Spread complexity for the planar limit of holography

TL;DR

This paper extends the concept of spread complexity to supersymmetric systems, enabling analytical computation of complexity in the holographic planar limit by incorporating fermionic states and superalgebras.

Contribution

It introduces a generalized framework for spread complexity that includes fermionic and supercoherent states, applicable to semiclassical systems with Lie superalgebras.

Findings

Extended spread complexity to superalgebras.

Analyzed supercoherent states in super Heisenberg-Weyl and OSp(2|1).

Computed complexity for large charge superstring states.

Abstract

Complexity is a fundamental characteristic of states within a quantum system. Its use is however mostly limited to bosonic systems, inhibiting its present applicability to supersymmetric theories. This is also relevant to its application to the AdS/CFT correspondence. To address this limitation, we extend the framework of spread complexity beyond bosonic systems to include fermionic and supercoherent states. This offers a gateway to compute spread complexity analytically for any semiclassical system governed by a Hamiltonian associated with a Lie (super)algebra.
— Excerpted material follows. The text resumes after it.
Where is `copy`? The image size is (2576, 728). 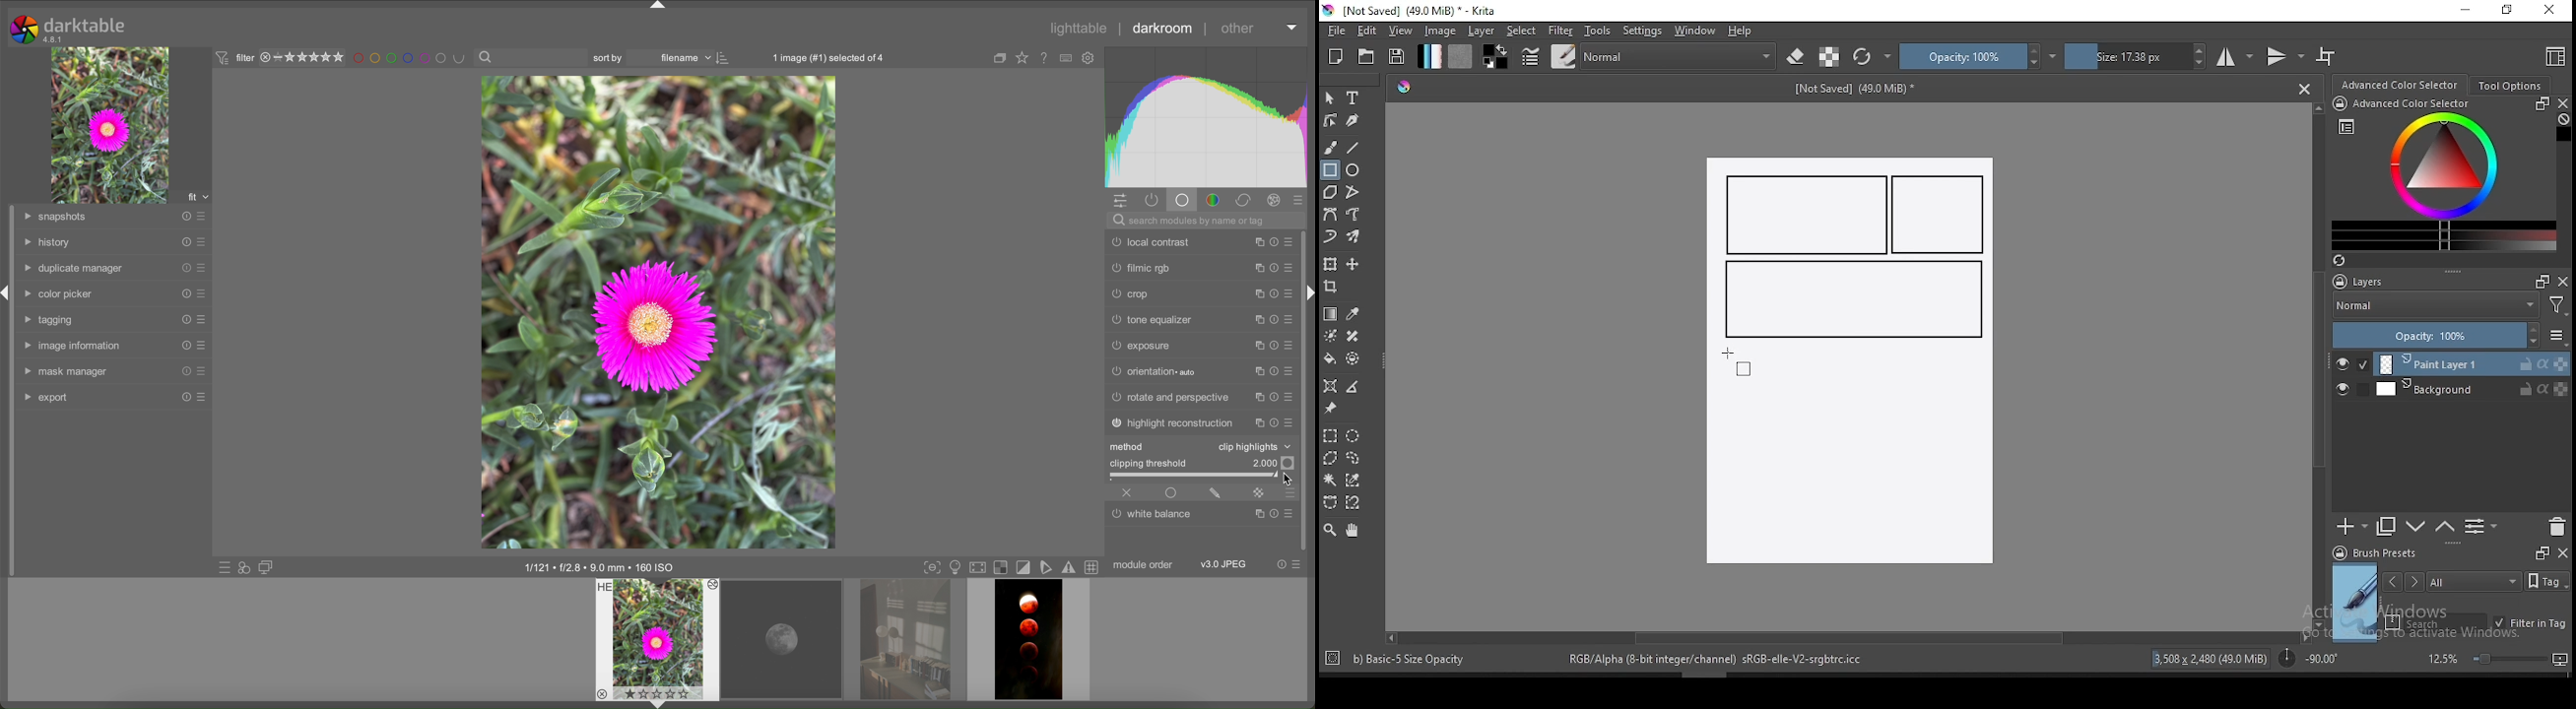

This requires extending the Krylov chain to a Krylov path in a higher-dimensional lattice. A detailed analysis of supercoherent states within the super Heisenberg-Weyl and OSp$(2|1)$ algebras elucidates distinct contributions from bosonic and fermionic degrees of freedom to the complexity. This generalisation allows us to access the semiclassical regime of the planar limit of the holographic correspondence. We then compute the spread complexity of large charge superstring states on the gravity side, which are equivalent to the dual gauge states. The resulting complexity leads to Krylov paths capturing the geometry in which the string propagates.